Page ▸
──────────

The Court will divide its discussion of the issues here into three parts. In Part A, the Court will consider its subject-matter jurisdiction and its constitutional authority to decide enter a final order. In Part B, the Court will consider whether it has in personam jurisdiction over the Defendants. In Part C, the Court will consider whether the complaint states a claim for which relief may be granted.

A. Subject-Matter Jurisdiction

1. History of Jurisdiction to Hear Bankruptcy Proceedings

Before delving into bankruptcy jurisdiction and the nature of bankruptcy courts, it may be profitable to review some history. In Article I, Section 8, Clause 4 of the Constitution of the United States, Congress is given power "to establish ... uniform Laws on the subject of Bankruptcies throughout the United States." Congress enacted several laws on the subject of bankruptcy in the Nineteenth Century, but it did not attempt to deal with bankruptcies in a comprehensive manner until it passed the Bankruptcy Act of 1898. The 1898 Act governed bankruptcies in the United States for the first three-quarters of the 20th Century. While most commentators considered the 1898 Act to be a successful attempt to establish workable bankruptcy laws, over time it became necessary to modernize the bankruptcy laws. In 1978, Congress enacted the current Bankruptcy Code, which is now in effect–albeit with numerous amendments since then.

One of the improvements of the 1978 Code over the 1898 Act was the establishment of Bankruptcy Courts with broad jurisdiction to hear and determine bankruptcy cases and proceedings which were closely related. Prior to that time, Bankruptcy Judges could only decide matters which were in the Court's "summary" jurisdiction. "Plenary" matters could only be heard in district courts. It was though that the new jurisdictional scheme would streamline and modernize the process.

This state of affairs lasted only a few years, until the Supreme Court handed down Northern Pipeline Construction Co., v. Marathon Pipe Line Co. , 458 U.S. 50, 102 S.Ct. 2858, 73 L.Ed.2d 598 (1982). Northern Pipeline, a debtor, had filed suit seeking money damages from Marathon Pipeline for breach of contract. As any recovery from Marathon would fund an intended Chapter 11 Plan, the suit appeared to be well within the scope of the Bankruptcy Court's jurisdiction under the then extant jurisdictional grant. But that was not to be. The Supreme Court held in Marathon Pipe Line that the jurisdictional grant to Bankruptcy Judges violated Article III of the Constitution. As Bankruptcy Judges are not appointed under Article III of the Constitution, they may not exercise "the judicial Power of the United States." MarathonPipe Line, 458 U.S. 50, 60, 102 S.Ct. 2858, 2865. In light of Marathon , Congress had to recast its grant of jurisdiction over bankruptcy proceedings.

2. The Current Jurisdictional Scheme

In response to the Supreme Court's decision in Marathon, Congress enacted the present jurisdictional scheme. The Federal Court's jurisdiction over bankruptcy proceedings is defined by 28 U.S.C. § 1334(b), which provides as follows:

the district courts shall have original but not exclusive jurisdiction of all civil proceedings arising under title 11, or arising in or related to cases under title 11.

──────────

Exercise tasks ▸
1. How would you sum up the passage on bankruptcy jurisdiction in three sentences?
2. Could you write what comes next in the passage on bankruptcy jurisdiction, starting after the quoted language of 28 U.S.C. § 1334(b)?

Dataset section ▸
──────────

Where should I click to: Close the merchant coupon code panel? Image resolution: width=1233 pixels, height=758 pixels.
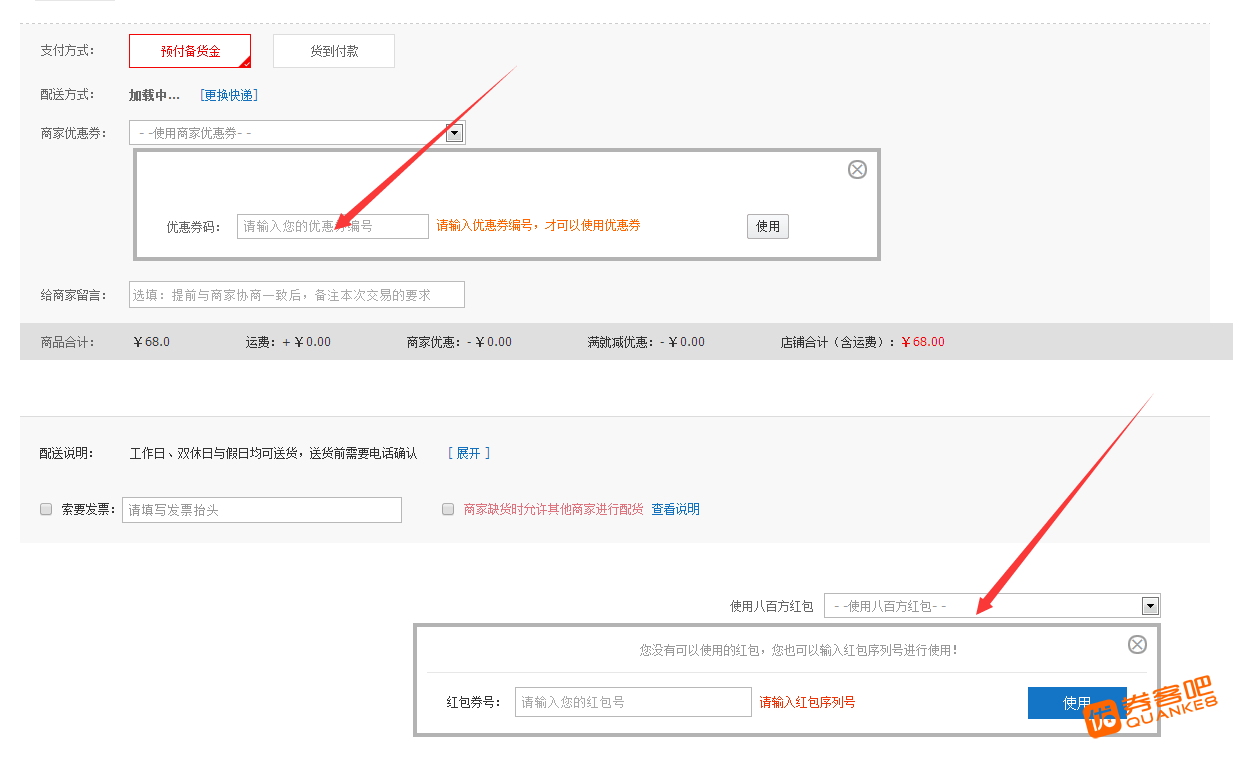(857, 169)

──────────

Results by task ▸
1. The court divides its discussion into three parts: its subject-matter jurisdiction and constitutional authority to enter a final order, its in personam jurisdiction over the Defendants, and whether the complaint states a claim for which relief may be granted. Acting under its constitutional power to establish uniform bankruptcy laws, Congress passed the Bankruptcy Act of 1898 and later the 1978 Bankruptcy Code, which created Bankruptcy Courts with broad jurisdiction over bankruptcy cases and closely related proceedings. After the Supreme Court held in Northern Pipeline Construction Co. v. Marathon Pipe Line Co. (1982) that this grant violated Article III because Bankruptcy Judges are not appointed under that article, Congress enacted the present scheme, in which 28 U.S.C. § 1334(b) gives district courts original but not exclusive jurisdiction over civil proceedings arising under title 11 or arising in or related to cases under title 11.

2.
This provision vests all bankruptcy jurisdiction in the district courts.

The leading case on subject matter jurisdiction in this Circuit is Continental Nat'l Bank of Miami v. Sanchez (In re Toledo) , 170 F.3d 1340 (11th Cir. 1999). Subject matter jurisdiction over proceedings is divided into three categories: (1) arising under title 11; (2) arising in a case under title 11; or (3) related to cases under title 11. Id. at 1344. The first category, "arising under title 11" are those proceedings that "invok[e] a substantive right created by the Bankruptcy Code." Id. at 1344, see also Wood v. Wood (In re Wood) , 825 F.2d 90, 97 (5th Cir. 1987). The second category, "arising in" involves administrative matters which are "matters that could arise only in bankruptcy." Id. at 1344. The third category, "related to" is defined as follows:

The usual articulation of the test to determine whether a civil proceeding is related to bankruptcy is whether the outcome of the proceeding could conceivably have an effect on the estate being administered in bankruptcy. The proceeding need not necessarily be against the debtor or the debtor's property. An action is related to bankruptcy if the outcome could alter the debtor's rights, liabilities, options, or freedom of action (either positively or negatively) and which in any way impacts upon the handling and administration of the bankrupt estate.

Id. at 1345, see also Miller v. Kemira, Inc. (In re Lemco Gypsum, Inc.) , 910 F.2d 784, 788 (11th Cir. 1990).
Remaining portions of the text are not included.